» Written exercise
Output every one of the rows below verbatim, in the same order.

Click-target data:
====
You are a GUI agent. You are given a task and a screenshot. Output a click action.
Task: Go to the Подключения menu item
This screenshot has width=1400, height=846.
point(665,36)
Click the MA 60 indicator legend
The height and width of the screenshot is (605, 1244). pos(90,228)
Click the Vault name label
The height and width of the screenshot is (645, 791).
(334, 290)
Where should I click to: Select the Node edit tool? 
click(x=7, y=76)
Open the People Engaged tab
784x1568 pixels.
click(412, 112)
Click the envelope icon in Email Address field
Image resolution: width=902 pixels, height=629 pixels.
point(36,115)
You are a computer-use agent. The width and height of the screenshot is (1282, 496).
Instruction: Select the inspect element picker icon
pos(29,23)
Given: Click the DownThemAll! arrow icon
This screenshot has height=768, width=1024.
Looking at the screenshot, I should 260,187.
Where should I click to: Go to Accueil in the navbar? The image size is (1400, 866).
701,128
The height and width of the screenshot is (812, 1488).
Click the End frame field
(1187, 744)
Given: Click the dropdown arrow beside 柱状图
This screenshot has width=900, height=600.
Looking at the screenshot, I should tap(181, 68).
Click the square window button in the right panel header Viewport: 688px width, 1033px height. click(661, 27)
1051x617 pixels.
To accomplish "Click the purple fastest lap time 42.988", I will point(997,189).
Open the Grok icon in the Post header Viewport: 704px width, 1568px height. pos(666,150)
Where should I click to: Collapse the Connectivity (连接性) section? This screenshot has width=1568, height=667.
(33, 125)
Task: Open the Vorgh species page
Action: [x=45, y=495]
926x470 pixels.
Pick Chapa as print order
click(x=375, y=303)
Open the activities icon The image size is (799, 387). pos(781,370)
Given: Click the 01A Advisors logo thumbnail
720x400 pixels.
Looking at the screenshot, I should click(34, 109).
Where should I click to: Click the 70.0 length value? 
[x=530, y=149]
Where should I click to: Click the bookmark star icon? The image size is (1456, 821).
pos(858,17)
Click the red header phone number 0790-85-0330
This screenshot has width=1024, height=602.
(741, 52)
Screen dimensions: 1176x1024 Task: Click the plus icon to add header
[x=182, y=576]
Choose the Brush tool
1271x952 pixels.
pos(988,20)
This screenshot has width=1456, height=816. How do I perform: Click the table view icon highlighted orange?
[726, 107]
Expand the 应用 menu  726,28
====
» The output
You are a GUI agent. You are given a task and a screenshot. Output a click action.
Task: Go to the Подключения menu item
This screenshot has width=1400, height=846.
point(665,36)
Click the MA 60 indicator legend
The height and width of the screenshot is (605, 1244). pos(90,228)
Click the Vault name label
The height and width of the screenshot is (645, 791).
(334, 290)
Where should I click to: Select the Node edit tool? 
click(x=7, y=76)
Open the People Engaged tab
784x1568 pixels.
click(412, 112)
Click the envelope icon in Email Address field
Image resolution: width=902 pixels, height=629 pixels.
point(36,115)
You are a computer-use agent. The width and height of the screenshot is (1282, 496).
Instruction: Select the inspect element picker icon
pos(29,23)
Given: Click the DownThemAll! arrow icon
This screenshot has height=768, width=1024.
Looking at the screenshot, I should 260,187.
Where should I click to: Go to Accueil in the navbar? The image size is (1400, 866).
701,128
The height and width of the screenshot is (812, 1488).
Click the End frame field
(1187, 744)
Given: Click the dropdown arrow beside 柱状图
This screenshot has width=900, height=600.
Looking at the screenshot, I should tap(181, 68).
Click the square window button in the right panel header Viewport: 688px width, 1033px height. click(661, 27)
1051x617 pixels.
To accomplish "Click the purple fastest lap time 42.988", I will point(997,189).
Open the Grok icon in the Post header Viewport: 704px width, 1568px height. pos(666,150)
Where should I click to: Collapse the Connectivity (连接性) section? This screenshot has width=1568, height=667.
(33, 125)
Task: Open the Vorgh species page
Action: [x=45, y=495]
926x470 pixels.
Pick Chapa as print order
click(x=375, y=303)
Open the activities icon The image size is (799, 387). pos(781,370)
Given: Click the 01A Advisors logo thumbnail
720x400 pixels.
Looking at the screenshot, I should click(34, 109).
Where should I click to: Click the 70.0 length value? 
[x=530, y=149]
Where should I click to: Click the bookmark star icon? The image size is (1456, 821).
pos(858,17)
Click the red header phone number 0790-85-0330
This screenshot has width=1024, height=602.
(741, 52)
Screen dimensions: 1176x1024 Task: Click the plus icon to add header
[x=182, y=576]
Choose the Brush tool
1271x952 pixels.
pos(988,20)
This screenshot has width=1456, height=816. How do I perform: Click the table view icon highlighted orange?
[726, 107]
Expand the 应用 menu  726,28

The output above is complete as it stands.